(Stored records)
· · · ·

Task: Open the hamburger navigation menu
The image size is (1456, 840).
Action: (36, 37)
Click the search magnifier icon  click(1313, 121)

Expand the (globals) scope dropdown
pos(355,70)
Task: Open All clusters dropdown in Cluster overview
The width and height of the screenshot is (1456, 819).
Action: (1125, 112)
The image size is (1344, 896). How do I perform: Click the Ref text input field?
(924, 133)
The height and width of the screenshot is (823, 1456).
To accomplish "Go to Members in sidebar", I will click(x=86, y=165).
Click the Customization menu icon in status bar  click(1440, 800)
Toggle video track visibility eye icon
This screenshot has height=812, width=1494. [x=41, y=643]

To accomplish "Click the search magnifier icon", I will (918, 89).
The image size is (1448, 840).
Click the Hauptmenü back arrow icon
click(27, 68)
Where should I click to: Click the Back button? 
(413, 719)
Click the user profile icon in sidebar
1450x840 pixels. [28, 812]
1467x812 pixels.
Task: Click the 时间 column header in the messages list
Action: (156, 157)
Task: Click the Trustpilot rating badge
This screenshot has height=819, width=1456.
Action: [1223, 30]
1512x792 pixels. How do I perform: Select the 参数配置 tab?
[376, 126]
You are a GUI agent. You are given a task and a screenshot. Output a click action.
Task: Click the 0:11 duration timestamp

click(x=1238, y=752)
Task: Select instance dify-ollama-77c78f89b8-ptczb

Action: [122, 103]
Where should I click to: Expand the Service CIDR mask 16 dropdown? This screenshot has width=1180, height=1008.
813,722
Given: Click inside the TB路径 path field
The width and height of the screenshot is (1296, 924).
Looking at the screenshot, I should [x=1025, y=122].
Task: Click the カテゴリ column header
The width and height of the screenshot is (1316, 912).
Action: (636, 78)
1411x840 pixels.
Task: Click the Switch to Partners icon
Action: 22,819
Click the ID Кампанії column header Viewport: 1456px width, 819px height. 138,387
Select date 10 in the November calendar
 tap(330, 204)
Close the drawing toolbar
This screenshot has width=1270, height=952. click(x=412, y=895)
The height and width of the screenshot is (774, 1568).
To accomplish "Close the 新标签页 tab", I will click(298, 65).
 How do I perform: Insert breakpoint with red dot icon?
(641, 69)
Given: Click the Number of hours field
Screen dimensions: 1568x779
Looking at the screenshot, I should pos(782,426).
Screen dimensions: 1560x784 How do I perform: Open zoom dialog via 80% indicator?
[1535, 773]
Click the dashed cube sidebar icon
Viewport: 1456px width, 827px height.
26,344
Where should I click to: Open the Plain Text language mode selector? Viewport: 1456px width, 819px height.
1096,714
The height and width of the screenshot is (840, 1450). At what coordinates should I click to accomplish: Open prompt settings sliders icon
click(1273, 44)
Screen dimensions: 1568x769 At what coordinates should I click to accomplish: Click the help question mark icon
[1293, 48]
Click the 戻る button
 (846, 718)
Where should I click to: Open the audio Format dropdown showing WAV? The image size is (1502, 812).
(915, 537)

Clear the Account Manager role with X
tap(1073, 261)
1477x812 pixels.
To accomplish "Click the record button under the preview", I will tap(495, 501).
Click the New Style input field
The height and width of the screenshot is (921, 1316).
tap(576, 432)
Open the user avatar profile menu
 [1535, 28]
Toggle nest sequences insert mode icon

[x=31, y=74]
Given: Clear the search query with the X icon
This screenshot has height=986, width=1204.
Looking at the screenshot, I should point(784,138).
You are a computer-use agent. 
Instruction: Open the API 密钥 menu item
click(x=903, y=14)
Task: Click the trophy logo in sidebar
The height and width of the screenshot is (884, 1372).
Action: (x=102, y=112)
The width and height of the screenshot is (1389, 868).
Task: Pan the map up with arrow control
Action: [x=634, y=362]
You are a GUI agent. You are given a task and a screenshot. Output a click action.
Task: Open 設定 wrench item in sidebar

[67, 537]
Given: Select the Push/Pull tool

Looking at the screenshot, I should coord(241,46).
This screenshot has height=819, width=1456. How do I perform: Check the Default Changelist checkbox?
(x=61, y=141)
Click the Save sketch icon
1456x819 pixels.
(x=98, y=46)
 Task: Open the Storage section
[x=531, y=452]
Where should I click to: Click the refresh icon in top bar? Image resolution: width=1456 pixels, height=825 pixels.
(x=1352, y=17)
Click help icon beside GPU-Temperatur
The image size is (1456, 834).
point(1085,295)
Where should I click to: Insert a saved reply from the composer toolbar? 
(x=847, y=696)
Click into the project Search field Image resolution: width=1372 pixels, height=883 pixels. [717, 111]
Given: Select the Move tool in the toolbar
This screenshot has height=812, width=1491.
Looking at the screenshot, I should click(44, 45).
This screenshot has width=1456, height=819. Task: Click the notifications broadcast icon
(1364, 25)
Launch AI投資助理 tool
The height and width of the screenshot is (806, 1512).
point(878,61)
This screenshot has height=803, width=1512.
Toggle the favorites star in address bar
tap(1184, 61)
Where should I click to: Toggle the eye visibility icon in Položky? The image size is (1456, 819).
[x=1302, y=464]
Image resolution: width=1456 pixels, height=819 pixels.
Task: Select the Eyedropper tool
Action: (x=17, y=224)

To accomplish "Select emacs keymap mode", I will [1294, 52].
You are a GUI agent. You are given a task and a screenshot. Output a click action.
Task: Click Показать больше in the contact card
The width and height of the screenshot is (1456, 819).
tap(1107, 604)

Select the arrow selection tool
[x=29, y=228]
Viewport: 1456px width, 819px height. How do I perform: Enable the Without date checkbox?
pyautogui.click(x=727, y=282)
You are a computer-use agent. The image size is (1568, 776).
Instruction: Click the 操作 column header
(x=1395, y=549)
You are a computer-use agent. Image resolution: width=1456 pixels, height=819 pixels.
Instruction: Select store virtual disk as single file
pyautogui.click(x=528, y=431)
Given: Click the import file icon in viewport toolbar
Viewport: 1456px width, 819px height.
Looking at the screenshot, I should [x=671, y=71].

· · · ·

What the exercise asks:
Reproduce each entry above character for character.

Answer section:
Task: Open the hamburger navigation menu
The image size is (1456, 840).
Action: (36, 37)
Click the search magnifier icon  click(1313, 121)

Expand the (globals) scope dropdown
pos(355,70)
Task: Open All clusters dropdown in Cluster overview
The width and height of the screenshot is (1456, 819).
Action: (1125, 112)
The image size is (1344, 896). How do I perform: Click the Ref text input field?
(924, 133)
The height and width of the screenshot is (823, 1456).
To accomplish "Go to Members in sidebar", I will click(x=86, y=165).
Click the Customization menu icon in status bar  click(1440, 800)
Toggle video track visibility eye icon
This screenshot has height=812, width=1494. [x=41, y=643]

To accomplish "Click the search magnifier icon", I will (918, 89).
The image size is (1448, 840).
Click the Hauptmenü back arrow icon
click(27, 68)
Where should I click to: Click the Back button? 
(413, 719)
Click the user profile icon in sidebar
1450x840 pixels. [28, 812]
1467x812 pixels.
Task: Click the 时间 column header in the messages list
Action: (156, 157)
Task: Click the Trustpilot rating badge
This screenshot has height=819, width=1456.
Action: [1223, 30]
1512x792 pixels. How do I perform: Select the 参数配置 tab?
[376, 126]
You are a GUI agent. You are given a task and a screenshot. Output a click action.
Task: Click the 0:11 duration timestamp

click(x=1238, y=752)
Task: Select instance dify-ollama-77c78f89b8-ptczb

Action: [122, 103]
Where should I click to: Expand the Service CIDR mask 16 dropdown? This screenshot has width=1180, height=1008.
813,722
Given: Click inside the TB路径 path field
The width and height of the screenshot is (1296, 924).
Looking at the screenshot, I should [x=1025, y=122].
Task: Click the カテゴリ column header
The width and height of the screenshot is (1316, 912).
Action: (636, 78)
1411x840 pixels.
Task: Click the Switch to Partners icon
Action: 22,819
Click the ID Кампанії column header Viewport: 1456px width, 819px height. 138,387
Select date 10 in the November calendar
 tap(330, 204)
Close the drawing toolbar
This screenshot has width=1270, height=952. click(x=412, y=895)
The height and width of the screenshot is (774, 1568).
To accomplish "Close the 新标签页 tab", I will click(298, 65).
 How do I perform: Insert breakpoint with red dot icon?
(641, 69)
Given: Click the Number of hours field
Screen dimensions: 1568x779
Looking at the screenshot, I should pos(782,426).
Screen dimensions: 1560x784 How do I perform: Open zoom dialog via 80% indicator?
[1535, 773]
Click the dashed cube sidebar icon
Viewport: 1456px width, 827px height.
26,344
Where should I click to: Open the Plain Text language mode selector? Viewport: 1456px width, 819px height.
1096,714
The height and width of the screenshot is (840, 1450). At what coordinates should I click to accomplish: Open prompt settings sliders icon
click(1273, 44)
Screen dimensions: 1568x769 At what coordinates should I click to accomplish: Click the help question mark icon
[1293, 48]
Click the 戻る button
 (846, 718)
Where should I click to: Open the audio Format dropdown showing WAV? The image size is (1502, 812).
(915, 537)

Clear the Account Manager role with X
tap(1073, 261)
1477x812 pixels.
To accomplish "Click the record button under the preview", I will tap(495, 501).
Click the New Style input field
The height and width of the screenshot is (921, 1316).
tap(576, 432)
Open the user avatar profile menu
 [1535, 28]
Toggle nest sequences insert mode icon

[x=31, y=74]
Given: Clear the search query with the X icon
This screenshot has height=986, width=1204.
Looking at the screenshot, I should point(784,138).
You are a computer-use agent. 
Instruction: Open the API 密钥 menu item
click(x=903, y=14)
Task: Click the trophy logo in sidebar
The height and width of the screenshot is (884, 1372).
Action: (x=102, y=112)
The width and height of the screenshot is (1389, 868).
Task: Pan the map up with arrow control
Action: [x=634, y=362]
You are a GUI agent. You are given a task and a screenshot. Output a click action.
Task: Open 設定 wrench item in sidebar

[67, 537]
Given: Select the Push/Pull tool

Looking at the screenshot, I should coord(241,46).
This screenshot has height=819, width=1456. How do I perform: Check the Default Changelist checkbox?
(x=61, y=141)
Click the Save sketch icon
1456x819 pixels.
(x=98, y=46)
 Task: Open the Storage section
[x=531, y=452]
Where should I click to: Click the refresh icon in top bar? Image resolution: width=1456 pixels, height=825 pixels.
(x=1352, y=17)
Click help icon beside GPU-Temperatur
The image size is (1456, 834).
point(1085,295)
Where should I click to: Insert a saved reply from the composer toolbar? 
(x=847, y=696)
Click into the project Search field Image resolution: width=1372 pixels, height=883 pixels. [717, 111]
Given: Select the Move tool in the toolbar
This screenshot has height=812, width=1491.
Looking at the screenshot, I should click(44, 45).
This screenshot has width=1456, height=819. Task: Click the notifications broadcast icon
(1364, 25)
Launch AI投資助理 tool
The height and width of the screenshot is (806, 1512).
point(878,61)
This screenshot has height=803, width=1512.
Toggle the favorites star in address bar
tap(1184, 61)
Where should I click to: Toggle the eye visibility icon in Položky? The image size is (1456, 819).
[x=1302, y=464]
Image resolution: width=1456 pixels, height=819 pixels.
Task: Select the Eyedropper tool
Action: (x=17, y=224)

To accomplish "Select emacs keymap mode", I will [1294, 52].
You are a GUI agent. You are given a task and a screenshot. Output a click action.
Task: Click Показать больше in the contact card
The width and height of the screenshot is (1456, 819).
tap(1107, 604)

Select the arrow selection tool
[x=29, y=228]
Viewport: 1456px width, 819px height. How do I perform: Enable the Without date checkbox?
pyautogui.click(x=727, y=282)
You are a computer-use agent. The image size is (1568, 776).
Instruction: Click the 操作 column header
(x=1395, y=549)
You are a computer-use agent. Image resolution: width=1456 pixels, height=819 pixels.
Instruction: Select store virtual disk as single file
pyautogui.click(x=528, y=431)
Given: Click the import file icon in viewport toolbar
Viewport: 1456px width, 819px height.
Looking at the screenshot, I should [x=671, y=71].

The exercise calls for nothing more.